Could you transcribe the entries below exactly, starting at the line that contains "Task: Toggle auto-scrolling" and stopping at the last line, without any pictures?

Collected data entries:

--- START ---

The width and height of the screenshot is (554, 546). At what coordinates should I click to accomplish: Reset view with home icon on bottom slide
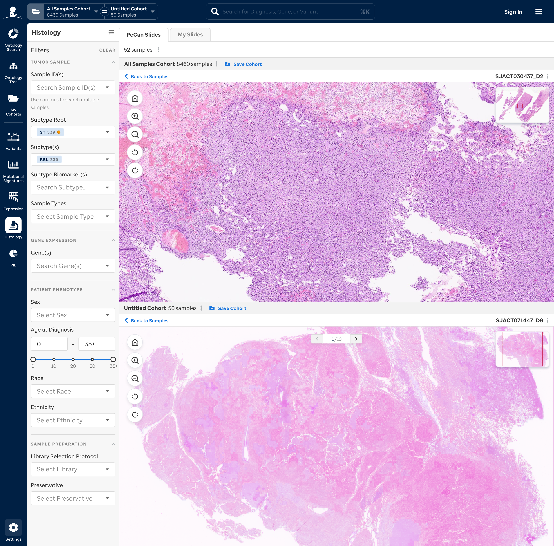[x=135, y=342]
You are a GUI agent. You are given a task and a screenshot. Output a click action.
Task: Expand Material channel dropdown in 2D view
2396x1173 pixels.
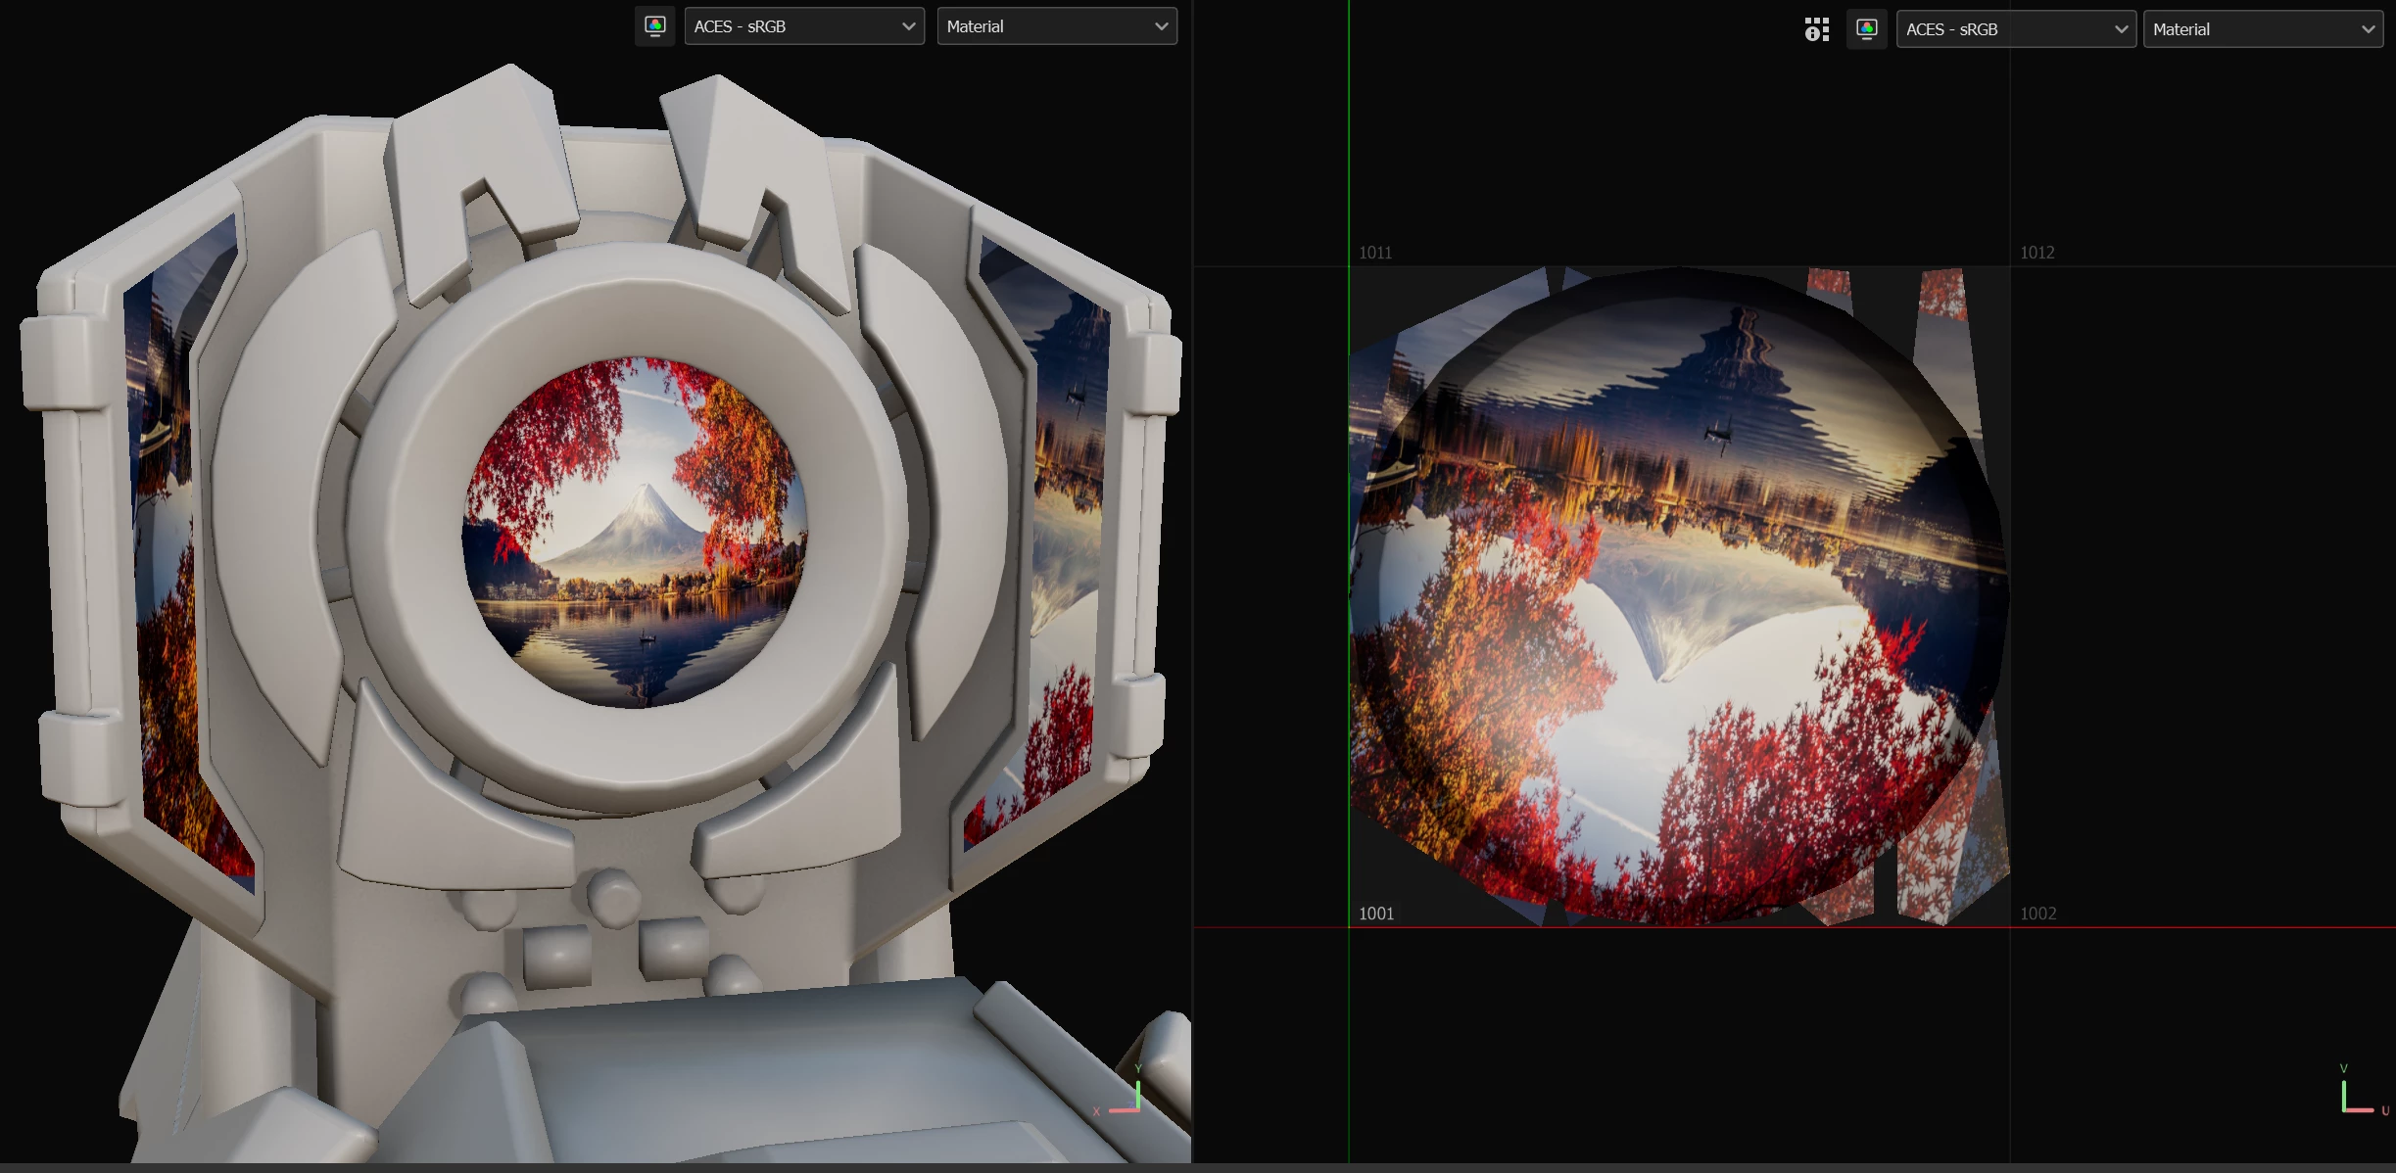pyautogui.click(x=2262, y=29)
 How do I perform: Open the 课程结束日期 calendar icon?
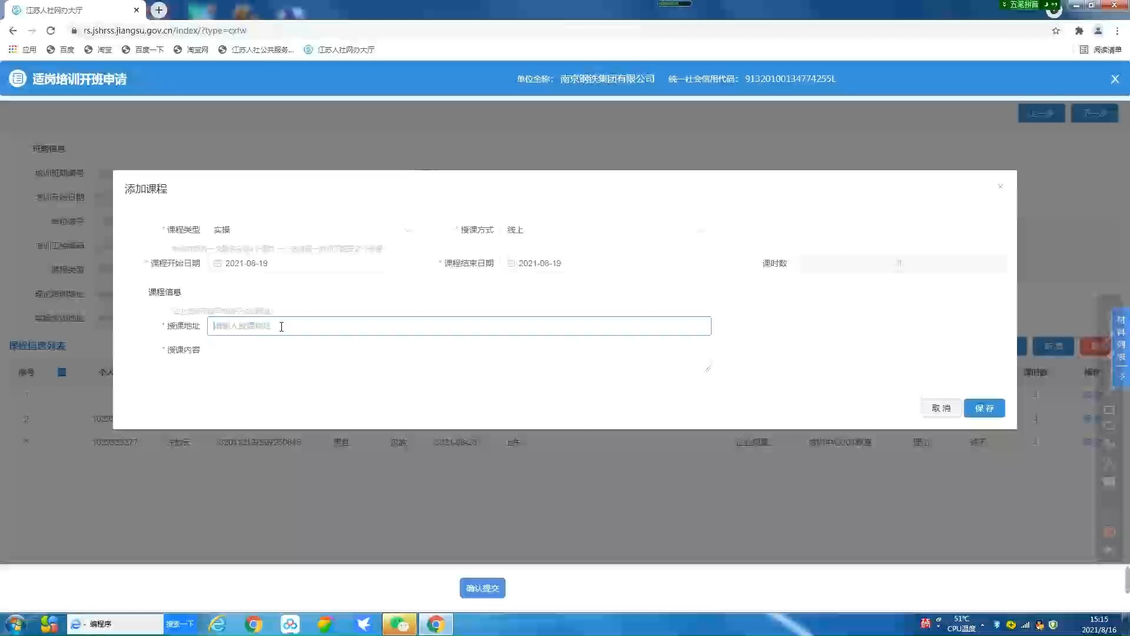pyautogui.click(x=511, y=263)
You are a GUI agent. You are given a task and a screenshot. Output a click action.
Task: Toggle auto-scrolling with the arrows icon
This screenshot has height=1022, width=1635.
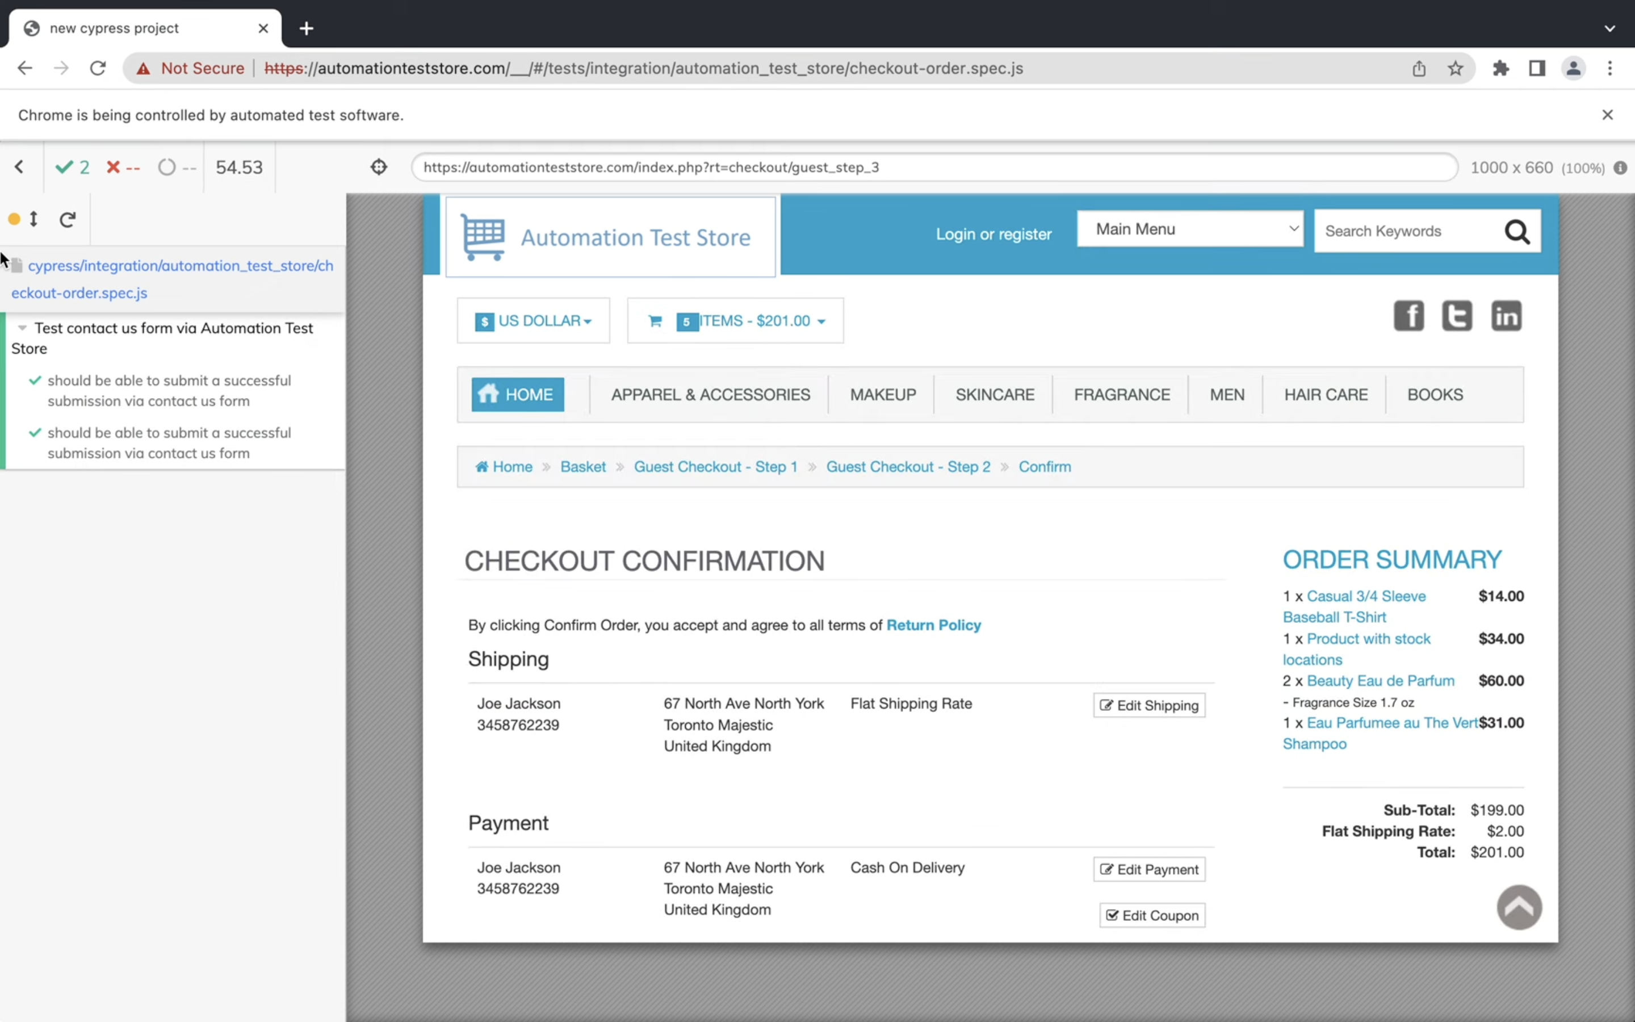tap(34, 219)
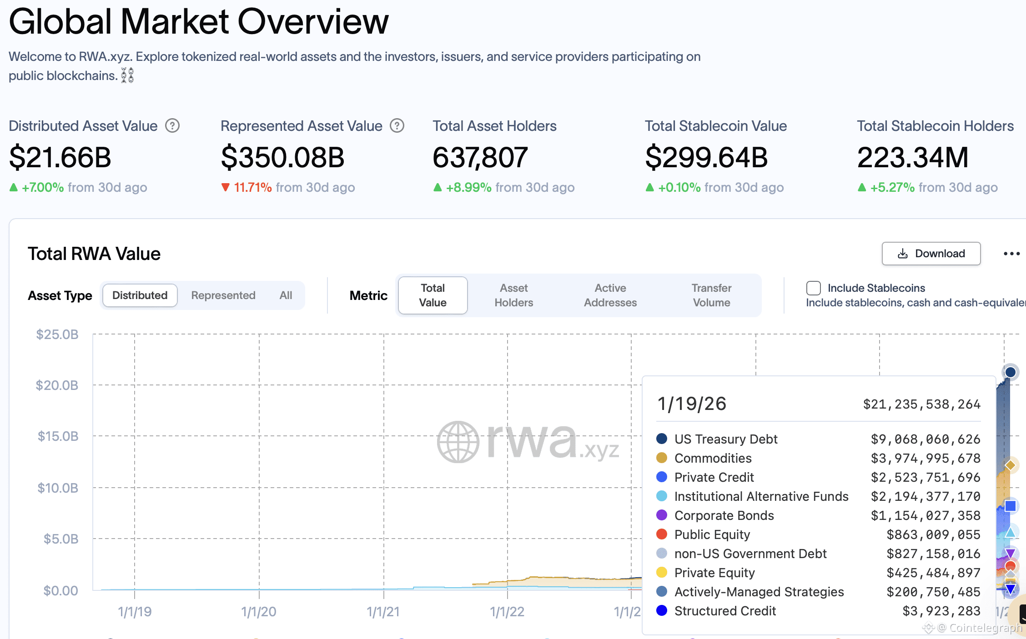This screenshot has width=1026, height=639.
Task: Select the Transfer Volume metric tab
Action: click(x=711, y=295)
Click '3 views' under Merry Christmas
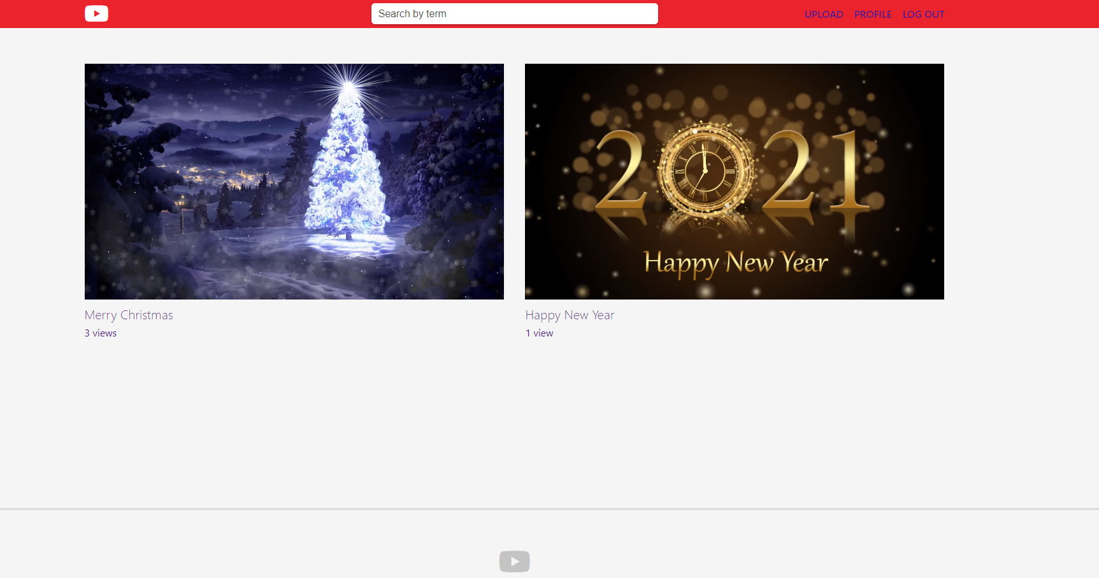Screen dimensions: 1099x578 click(x=100, y=333)
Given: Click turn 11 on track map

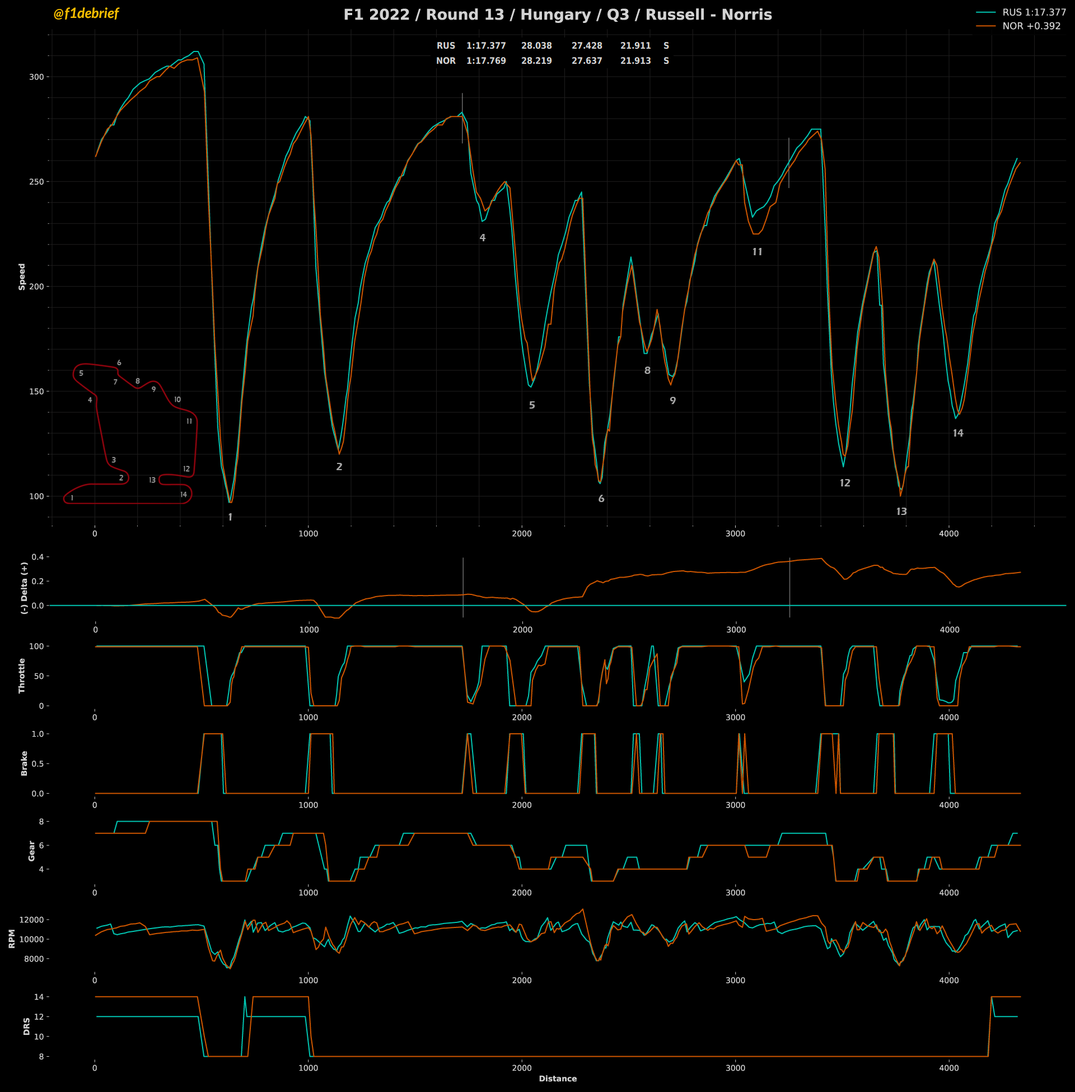Looking at the screenshot, I should (189, 421).
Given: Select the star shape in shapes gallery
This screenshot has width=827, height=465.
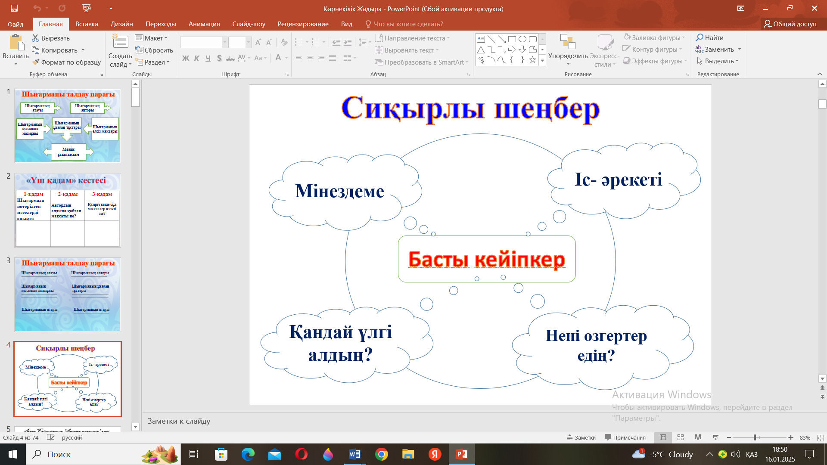Looking at the screenshot, I should point(532,60).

--- END ---

> _RESULT BELOW_:
Task: Toggle auto-scrolling with the arrows icon
This screenshot has height=1022, width=1635.
tap(34, 219)
This screenshot has width=1026, height=639.
Task: Select the Transfer Volume metric tab
Action: click(x=711, y=295)
Click '3 views' under Merry Christmas
Screen dimensions: 1099x578 click(x=100, y=333)
Given: Click turn 11 on track map

Looking at the screenshot, I should (189, 421).
Given: Select the star shape in shapes gallery
This screenshot has width=827, height=465.
Looking at the screenshot, I should point(532,60).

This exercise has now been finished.